2011年05月27日
沖縄に帰ってきました。
学生時代から毎年通い、近年も5年間住んでいました。
やはり自分にとってこの土地には「帰る」という言葉が一番しっくりきます。
震災後、関東では思うようなトレーニングが出来なくなっていました。
これまで使用していた都内のプールは施設が損傷し大規模な補修工事が必要なようです。
早くて7月以降のリニューアルとなりそうです。
また伊豆近辺も余震が続いているため安心してトレーニングが出来ない状況が続いています。
都内プールと伊豆でのスクールも同様の理由から現在開催を見合わせています。
震災直後、このような状況が長く続くことを予想し、
スクールとトレーニングの拠点を沖縄に移すことを3月末には決めていました。
実は、去年の年末位から沖縄にもまた、練習と講習の拠点を構えようかとうっすらと考えてはいました。

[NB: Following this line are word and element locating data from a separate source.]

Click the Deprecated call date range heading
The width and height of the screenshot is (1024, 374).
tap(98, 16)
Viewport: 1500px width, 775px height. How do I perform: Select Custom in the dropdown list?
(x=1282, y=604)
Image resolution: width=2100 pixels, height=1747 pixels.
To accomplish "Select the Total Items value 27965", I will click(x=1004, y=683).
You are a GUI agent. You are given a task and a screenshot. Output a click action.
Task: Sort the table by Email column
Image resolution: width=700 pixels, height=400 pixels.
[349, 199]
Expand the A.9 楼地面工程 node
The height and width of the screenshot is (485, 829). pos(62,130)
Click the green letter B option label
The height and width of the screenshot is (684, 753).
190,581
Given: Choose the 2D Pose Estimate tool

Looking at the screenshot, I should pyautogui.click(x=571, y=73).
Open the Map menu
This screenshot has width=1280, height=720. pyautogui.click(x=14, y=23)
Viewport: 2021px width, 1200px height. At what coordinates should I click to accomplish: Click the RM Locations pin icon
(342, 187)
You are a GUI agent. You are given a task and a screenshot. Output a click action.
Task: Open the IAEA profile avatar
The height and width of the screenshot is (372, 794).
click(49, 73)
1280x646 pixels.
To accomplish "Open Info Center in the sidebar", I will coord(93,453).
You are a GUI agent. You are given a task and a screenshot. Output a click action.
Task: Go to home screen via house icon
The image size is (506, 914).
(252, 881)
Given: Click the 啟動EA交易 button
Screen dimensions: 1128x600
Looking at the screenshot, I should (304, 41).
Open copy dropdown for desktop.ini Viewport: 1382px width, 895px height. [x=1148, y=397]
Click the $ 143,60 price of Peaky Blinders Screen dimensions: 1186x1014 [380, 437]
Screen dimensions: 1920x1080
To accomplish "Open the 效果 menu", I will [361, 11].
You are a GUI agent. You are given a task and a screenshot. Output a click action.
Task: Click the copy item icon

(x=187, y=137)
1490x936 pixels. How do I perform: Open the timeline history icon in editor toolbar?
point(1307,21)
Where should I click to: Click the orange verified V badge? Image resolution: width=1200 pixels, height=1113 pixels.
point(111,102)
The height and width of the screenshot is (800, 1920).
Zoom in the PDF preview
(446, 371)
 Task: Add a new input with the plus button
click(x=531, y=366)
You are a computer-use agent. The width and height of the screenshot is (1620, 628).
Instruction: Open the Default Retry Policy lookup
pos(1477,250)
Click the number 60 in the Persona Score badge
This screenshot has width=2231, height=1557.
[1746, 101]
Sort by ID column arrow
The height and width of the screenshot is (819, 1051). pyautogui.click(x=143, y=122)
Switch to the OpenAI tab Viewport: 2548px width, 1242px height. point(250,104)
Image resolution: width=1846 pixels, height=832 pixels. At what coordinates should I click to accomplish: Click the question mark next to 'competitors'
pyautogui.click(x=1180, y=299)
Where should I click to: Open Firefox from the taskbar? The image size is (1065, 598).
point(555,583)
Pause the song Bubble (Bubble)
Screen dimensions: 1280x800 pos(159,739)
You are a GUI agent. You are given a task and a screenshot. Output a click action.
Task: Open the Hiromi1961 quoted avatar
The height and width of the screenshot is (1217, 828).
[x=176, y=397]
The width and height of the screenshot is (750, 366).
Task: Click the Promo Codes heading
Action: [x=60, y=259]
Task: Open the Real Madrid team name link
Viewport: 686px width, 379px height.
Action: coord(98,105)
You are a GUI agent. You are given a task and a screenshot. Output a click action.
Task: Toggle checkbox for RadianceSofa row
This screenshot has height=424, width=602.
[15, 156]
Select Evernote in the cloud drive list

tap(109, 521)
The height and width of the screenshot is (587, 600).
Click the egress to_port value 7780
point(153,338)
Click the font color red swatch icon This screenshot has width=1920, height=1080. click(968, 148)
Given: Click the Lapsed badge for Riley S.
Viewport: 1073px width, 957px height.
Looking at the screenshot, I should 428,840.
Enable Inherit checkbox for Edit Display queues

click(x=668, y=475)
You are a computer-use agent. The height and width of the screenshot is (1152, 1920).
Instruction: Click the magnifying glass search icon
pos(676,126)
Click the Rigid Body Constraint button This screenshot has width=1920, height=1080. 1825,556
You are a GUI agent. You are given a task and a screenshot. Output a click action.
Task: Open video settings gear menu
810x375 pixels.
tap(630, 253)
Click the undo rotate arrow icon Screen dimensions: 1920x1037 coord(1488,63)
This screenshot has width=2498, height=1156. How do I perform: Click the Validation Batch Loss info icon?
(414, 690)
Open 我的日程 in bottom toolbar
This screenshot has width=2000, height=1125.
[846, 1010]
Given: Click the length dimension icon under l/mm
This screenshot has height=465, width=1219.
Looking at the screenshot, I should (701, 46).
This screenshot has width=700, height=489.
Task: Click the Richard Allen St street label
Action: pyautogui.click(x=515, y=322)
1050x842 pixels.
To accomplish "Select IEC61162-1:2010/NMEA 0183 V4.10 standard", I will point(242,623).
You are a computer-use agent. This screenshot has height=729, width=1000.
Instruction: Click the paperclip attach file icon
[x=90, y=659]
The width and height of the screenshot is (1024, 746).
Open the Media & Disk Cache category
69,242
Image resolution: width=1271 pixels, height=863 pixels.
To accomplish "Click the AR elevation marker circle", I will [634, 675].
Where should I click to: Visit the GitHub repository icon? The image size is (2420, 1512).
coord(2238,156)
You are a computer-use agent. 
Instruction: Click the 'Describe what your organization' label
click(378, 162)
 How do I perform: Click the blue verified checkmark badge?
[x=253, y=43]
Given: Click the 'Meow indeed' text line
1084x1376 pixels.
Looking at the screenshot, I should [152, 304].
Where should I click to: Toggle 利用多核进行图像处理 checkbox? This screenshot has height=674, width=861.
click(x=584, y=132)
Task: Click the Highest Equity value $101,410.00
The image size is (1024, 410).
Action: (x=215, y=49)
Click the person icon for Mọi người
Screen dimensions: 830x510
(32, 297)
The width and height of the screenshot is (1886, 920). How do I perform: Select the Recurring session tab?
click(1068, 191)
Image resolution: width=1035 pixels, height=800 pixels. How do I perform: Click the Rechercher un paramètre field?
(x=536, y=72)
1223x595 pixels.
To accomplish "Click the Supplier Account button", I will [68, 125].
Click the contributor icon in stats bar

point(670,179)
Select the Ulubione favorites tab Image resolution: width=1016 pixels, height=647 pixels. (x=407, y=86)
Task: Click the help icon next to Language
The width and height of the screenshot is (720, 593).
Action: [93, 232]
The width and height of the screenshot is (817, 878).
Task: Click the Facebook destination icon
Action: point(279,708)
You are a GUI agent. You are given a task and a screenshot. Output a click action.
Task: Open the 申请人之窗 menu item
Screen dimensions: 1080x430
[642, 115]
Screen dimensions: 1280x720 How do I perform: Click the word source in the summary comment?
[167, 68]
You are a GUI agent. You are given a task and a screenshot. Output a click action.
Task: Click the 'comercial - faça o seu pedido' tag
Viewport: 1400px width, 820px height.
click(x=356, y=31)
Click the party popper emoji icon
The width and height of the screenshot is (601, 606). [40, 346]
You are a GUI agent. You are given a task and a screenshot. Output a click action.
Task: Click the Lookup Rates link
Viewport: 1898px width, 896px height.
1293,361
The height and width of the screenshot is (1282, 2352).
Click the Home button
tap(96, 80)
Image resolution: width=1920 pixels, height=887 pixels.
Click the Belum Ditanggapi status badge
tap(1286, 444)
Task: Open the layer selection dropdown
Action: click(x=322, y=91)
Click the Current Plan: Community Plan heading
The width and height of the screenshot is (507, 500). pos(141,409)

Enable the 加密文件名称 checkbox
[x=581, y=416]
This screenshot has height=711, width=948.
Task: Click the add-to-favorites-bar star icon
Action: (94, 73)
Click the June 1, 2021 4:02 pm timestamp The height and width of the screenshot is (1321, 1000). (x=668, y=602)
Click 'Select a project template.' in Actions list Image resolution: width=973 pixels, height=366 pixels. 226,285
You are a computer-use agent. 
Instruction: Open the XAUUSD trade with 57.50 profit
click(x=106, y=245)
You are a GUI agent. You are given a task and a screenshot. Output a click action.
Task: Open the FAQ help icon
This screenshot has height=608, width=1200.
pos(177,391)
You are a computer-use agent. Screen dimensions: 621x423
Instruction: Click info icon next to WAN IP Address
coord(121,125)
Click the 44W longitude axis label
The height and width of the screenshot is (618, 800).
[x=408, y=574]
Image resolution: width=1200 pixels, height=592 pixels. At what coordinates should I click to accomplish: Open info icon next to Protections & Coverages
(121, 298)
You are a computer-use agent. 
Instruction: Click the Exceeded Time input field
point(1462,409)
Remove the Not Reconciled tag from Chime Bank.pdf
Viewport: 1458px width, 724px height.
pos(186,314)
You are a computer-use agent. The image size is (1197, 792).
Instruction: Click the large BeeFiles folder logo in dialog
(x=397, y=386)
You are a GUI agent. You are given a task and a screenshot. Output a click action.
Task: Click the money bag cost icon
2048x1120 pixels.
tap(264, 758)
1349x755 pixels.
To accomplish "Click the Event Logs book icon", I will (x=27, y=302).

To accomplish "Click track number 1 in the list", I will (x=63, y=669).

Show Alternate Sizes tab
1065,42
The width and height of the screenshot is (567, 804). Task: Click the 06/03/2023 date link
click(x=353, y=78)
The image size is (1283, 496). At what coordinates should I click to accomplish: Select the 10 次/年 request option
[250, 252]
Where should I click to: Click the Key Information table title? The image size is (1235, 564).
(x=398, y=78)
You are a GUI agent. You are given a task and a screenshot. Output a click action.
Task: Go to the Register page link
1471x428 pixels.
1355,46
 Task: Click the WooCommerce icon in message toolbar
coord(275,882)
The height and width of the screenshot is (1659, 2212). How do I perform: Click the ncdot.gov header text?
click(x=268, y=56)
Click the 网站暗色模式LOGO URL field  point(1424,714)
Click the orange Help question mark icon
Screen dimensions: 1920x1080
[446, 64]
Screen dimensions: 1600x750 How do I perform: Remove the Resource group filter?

また今年の沖縄大会の準備や選手のトレーニングサポートのため、7月頭には沖縄に入ることはもともと決めていました。
様々な理由があるにせよ、沖縄に戻るこの流れは必然だったと思っています。
十分なトレーニングが出来ないことほどアスリートにとって苦しいことはありません。
10年積み重ねてきたフィジカルの資源は一度パフォーマンスが落ちていくと
お金で買い戻していくことは出来ません。
そのため、その時、その時のトレーニングがとても重要なのです。
震災後、もはやこれまでか、と思ったこともありました。
廃業もやむなしと。
しかし、こんな時だからこそ簡単に辞めるわけにはいきません。
何があるにせよ、世界一への夢はあきらめられないのです。
世界一の夢。
それが出来て初めて、伝えたいこと、やりたいことが大きな影響力をもって実現できると思っています。
いまの小さな自分の力では環境へのメッセージやアクションも復興支援も、
残念ながらゼロに等しいものでしかありません。
世界一になって初めて出来ることがあります。
まずはそこがすべてのスタートラインです。
もちろんアスリートとして単純に世界一になりたい、という思いがあります。
まだだれも見たことのないブルーへだれよりもはやく触れてみたい。
そしてその先のビジョンを見据えてチャレンジしていきたい。
これからは東京には月に一度帰り、メディアや講演会などの仕事をさせていただきます。
スクール、トレーニングなど水関係の仕事はほぼすべて沖縄に移します。
おそらく今後、現役中は沖縄に居続けると思います。
地震後、多くの方がいままでの価値観を根底から覆されたと思います。
自分もそのひとりです。
今後、どの土地にいても何が起こるか分かりません。日本でも世界でも。
一人一人が何が起きても生き残っていく覚悟を迫られていると思います。
人生一度きり。ならば後悔のない人生を送りたい。
皆そう思っているのではないでしょうか。
自分は、世界一になることを競技者として最大の目標のひとつにしています。
どんな結果になるかはやってみるまでわかりません。
いずれにせよ、どんな結果でも、
大好きな土地で、大好きな海で、大好きな人たちに囲まれて、
100%の努力をしたのならもはや後悔はないはずです。
たとえ途上でもベストを尽くしたと言い切れると思います。
6月から本格的にトレーニングとスクールを沖縄で再開します。
9月のギリシャ世界選手権で世界一を取るためにいままでにない、
質の高いトレーニングをしていきます。
モティベーションは過去最高です。
みなさん温かいご声援をよろしくお願いします。